Django's templating system doesn't really allow for messing with the context on the fly, and a lot of macro systems would ruin the spirit of the separation of logic and presentation. My solution was a set tag that takes two simple arguments: a name, and an expression. This is similar to what lots of macro languages will allow; the interesting part comes when you get to the expression. What I came up with is roughly outlined below:

    from django import template

    # usage {% set [name] [value] %}
    @register.tag(name="set")
    def set_tag(parser, token):
        try:
            tag_name, name, value = token.split_contents()
        except ValueError:
            raise template.TemplateSyntaxError, "%r tag requires two arguments." % (token.contents[0])
        return SetTagNode(name, value)

    class SetTagNode(template.Node):
        def __init__(self, name, value):
            self.name = name
            self.value = value

        def render(self, context):
            expr = template.FilterExpression(self.value, template.Parser(''))
            value = expr.resolve(context)
            if getattr(settings, 'DEBUG_SET_TAG_INFO', False):
                print "setting %s to be '%s'" % (self.name, value)
            context[self.name] = value
            return ''

The main juice of this is the template.FilterExpression part, which creates an expression that I then resolve within the current context. This allows me to make shortcuts to complex filter applications like date, so I can build up a small set of different constituent pieces of the date and use them consistently throughout the template without mucking about what is essentially display-oriented logic in the view; ie, providing "date", "month", "day_ord", etc.
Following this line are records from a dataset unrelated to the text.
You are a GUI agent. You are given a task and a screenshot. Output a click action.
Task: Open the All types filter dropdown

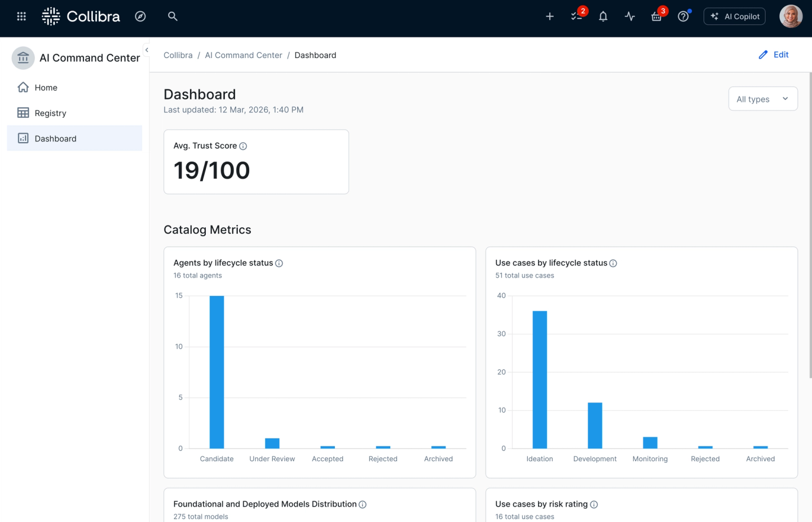coord(762,99)
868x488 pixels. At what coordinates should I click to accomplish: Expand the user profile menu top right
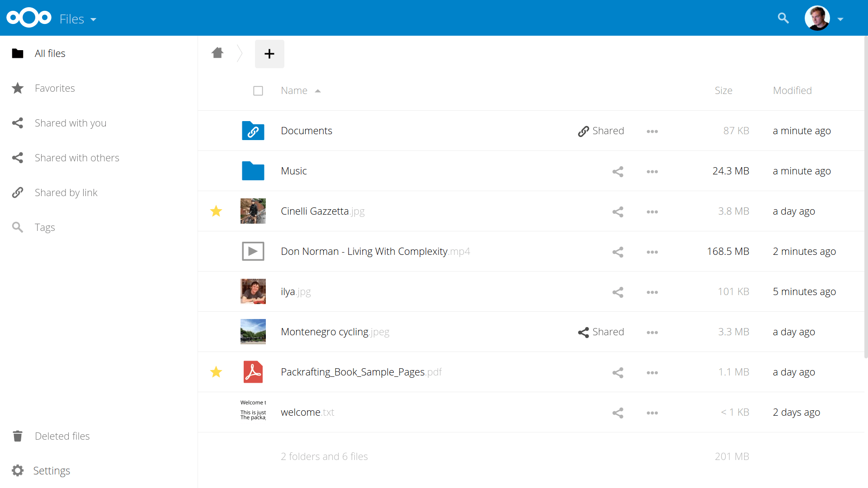point(840,19)

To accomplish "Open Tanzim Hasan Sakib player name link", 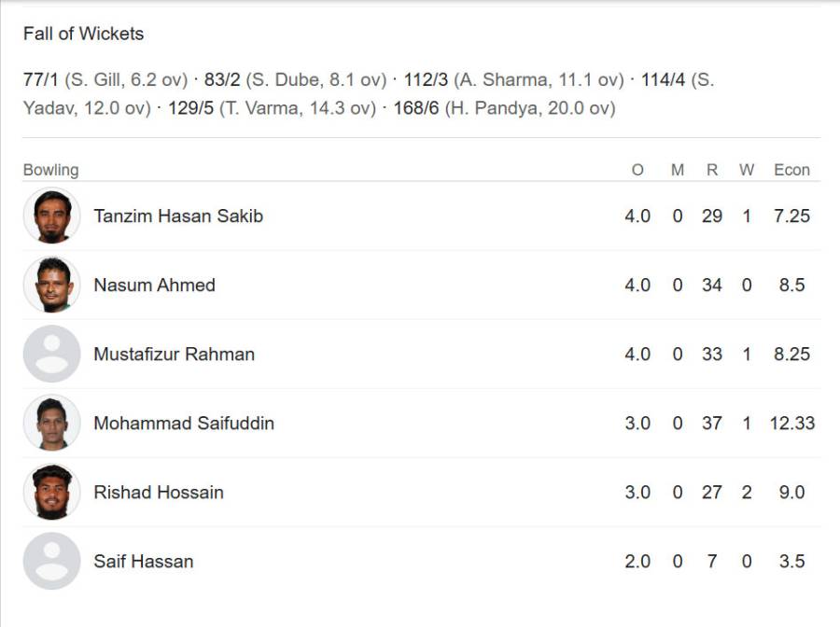I will [x=178, y=216].
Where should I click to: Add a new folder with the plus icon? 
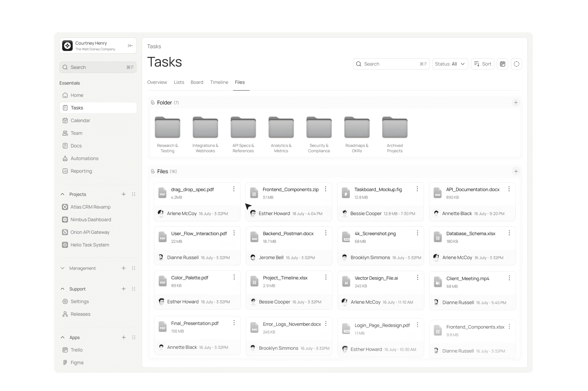tap(515, 102)
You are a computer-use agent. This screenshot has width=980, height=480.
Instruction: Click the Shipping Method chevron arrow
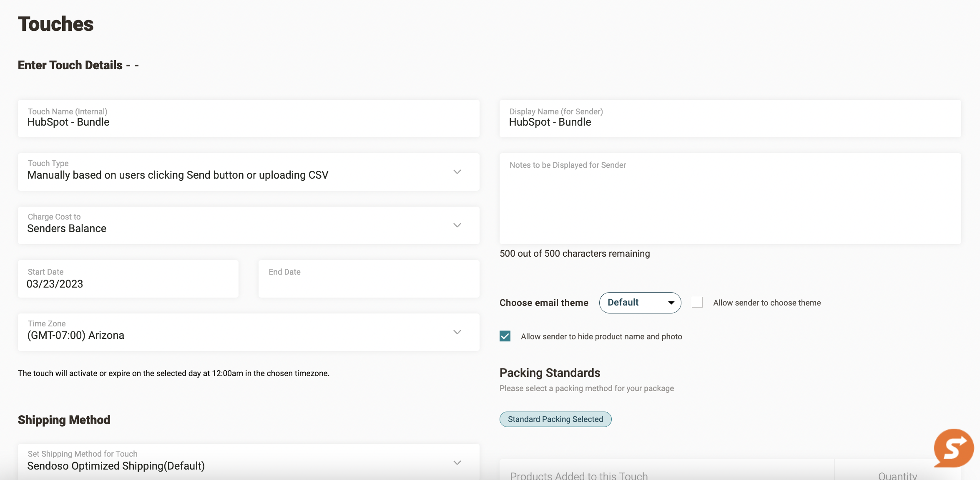point(457,462)
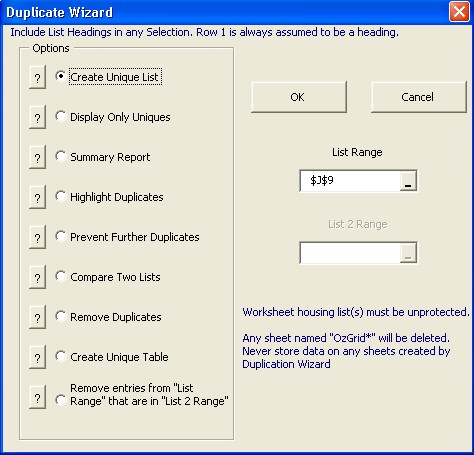Viewport: 474px width, 455px height.
Task: Collapse dialog via List Range selector button
Action: click(x=408, y=181)
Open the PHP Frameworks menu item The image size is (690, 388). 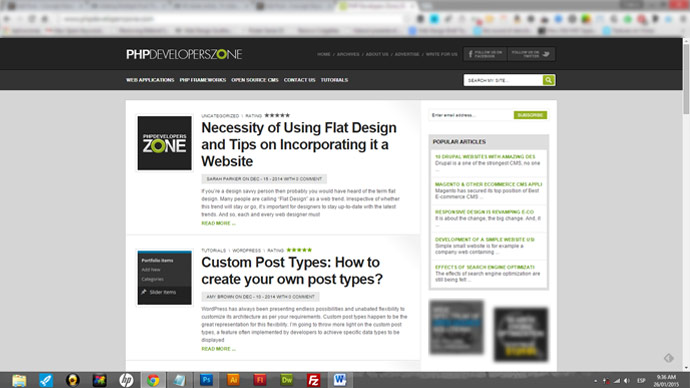202,80
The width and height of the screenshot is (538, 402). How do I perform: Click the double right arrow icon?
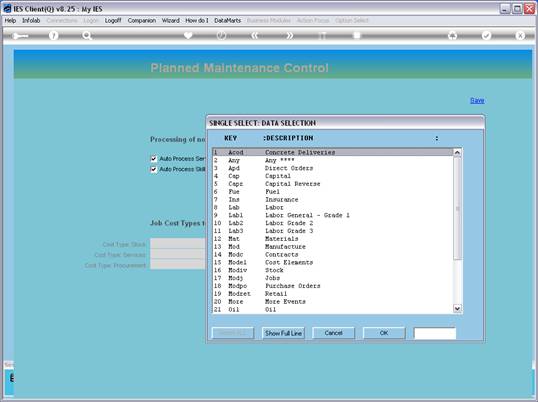[290, 35]
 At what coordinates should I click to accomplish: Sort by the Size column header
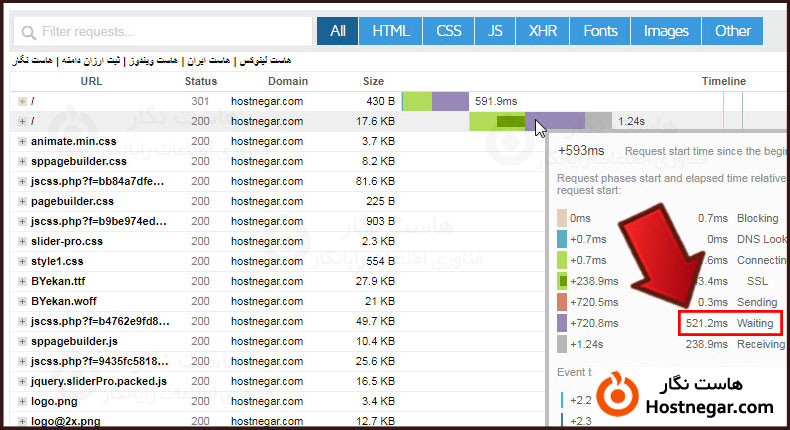pyautogui.click(x=373, y=81)
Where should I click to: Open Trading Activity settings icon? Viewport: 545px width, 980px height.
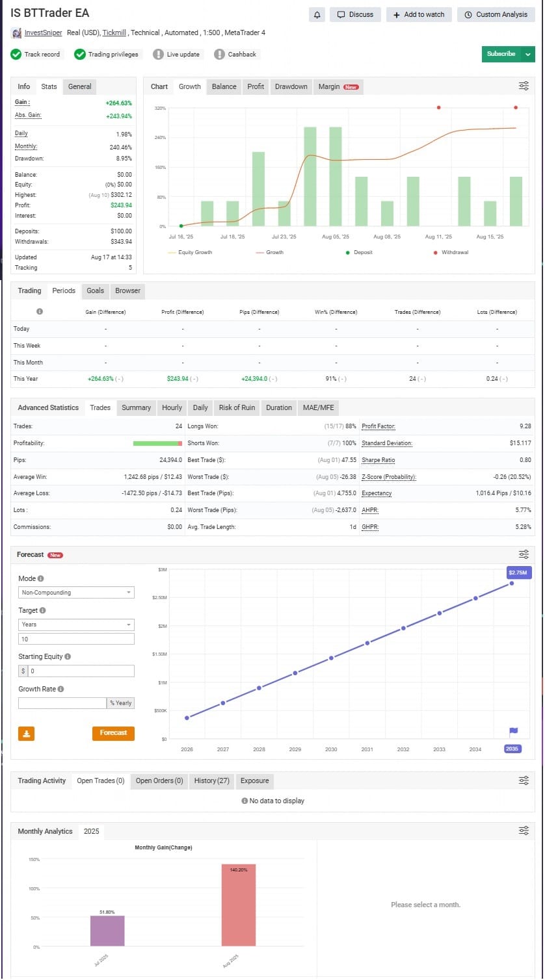click(524, 780)
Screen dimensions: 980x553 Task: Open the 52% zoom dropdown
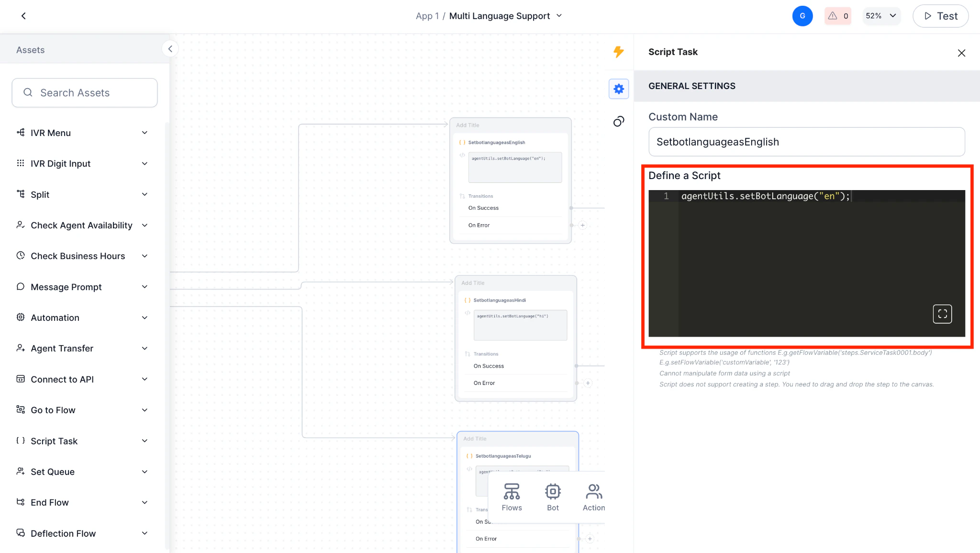(881, 16)
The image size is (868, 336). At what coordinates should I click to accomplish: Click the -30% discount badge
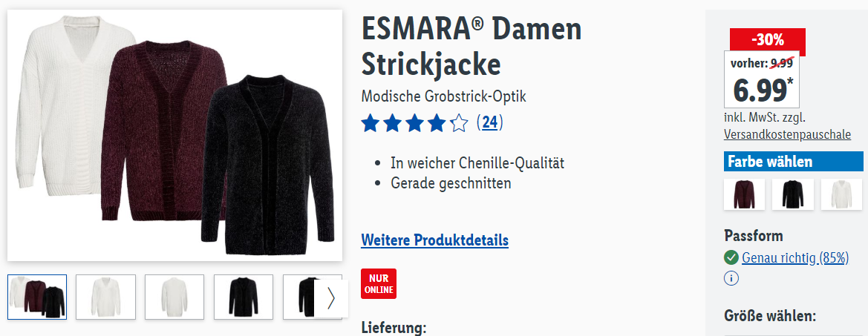767,40
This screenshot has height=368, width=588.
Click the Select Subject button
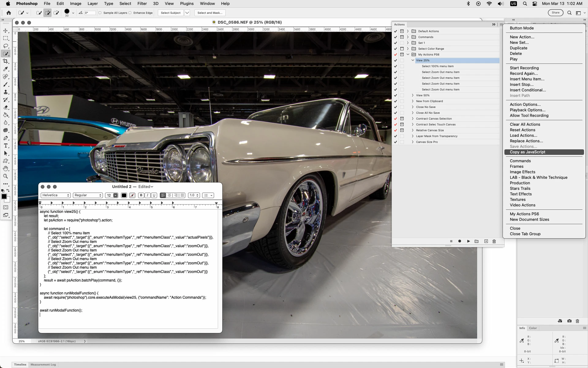(171, 13)
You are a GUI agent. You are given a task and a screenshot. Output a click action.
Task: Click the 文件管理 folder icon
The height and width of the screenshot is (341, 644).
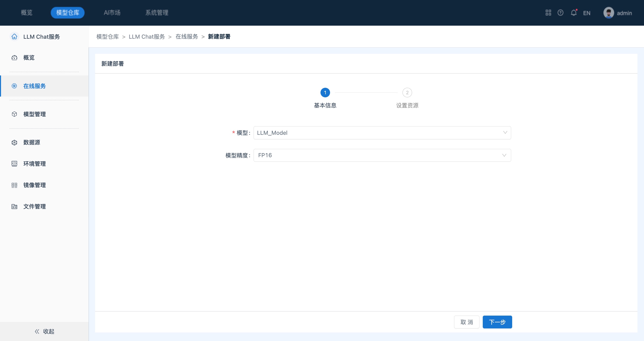14,206
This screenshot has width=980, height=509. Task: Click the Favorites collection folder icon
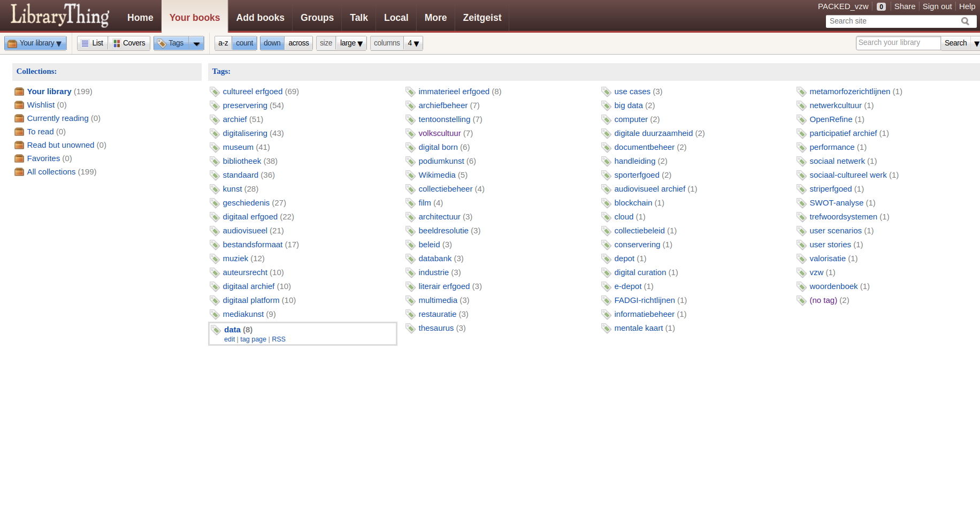click(19, 158)
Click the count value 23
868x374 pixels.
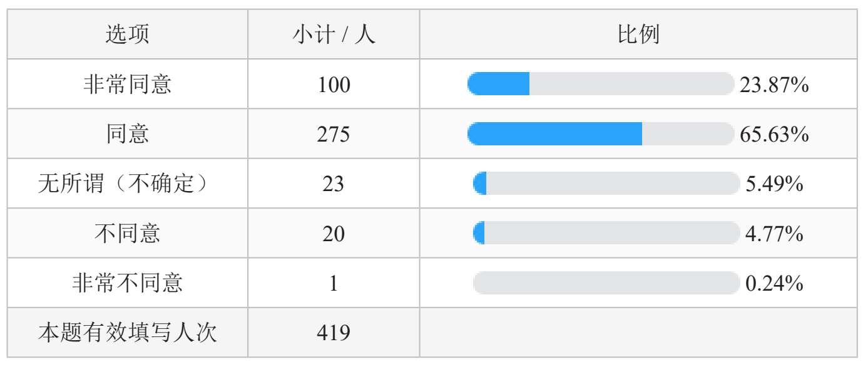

What it does not allow is for the embedding of other template variables within a string; for instance, you would not be able to do:

    {% set urlfoo "http://urlfoo.com/{{page}}" %}

If you wanted to take this further, you would have to tread lightly. In order to handle the example above, You'd have to treat the argument as a small template each time and resolve it within the current context. If you really want something like this, a macro block tag the likes of which are already available is probably best; eat a block of text and render it in the current context. The simplified set tag keeps me honest while allowing me to keep my templates looking clean.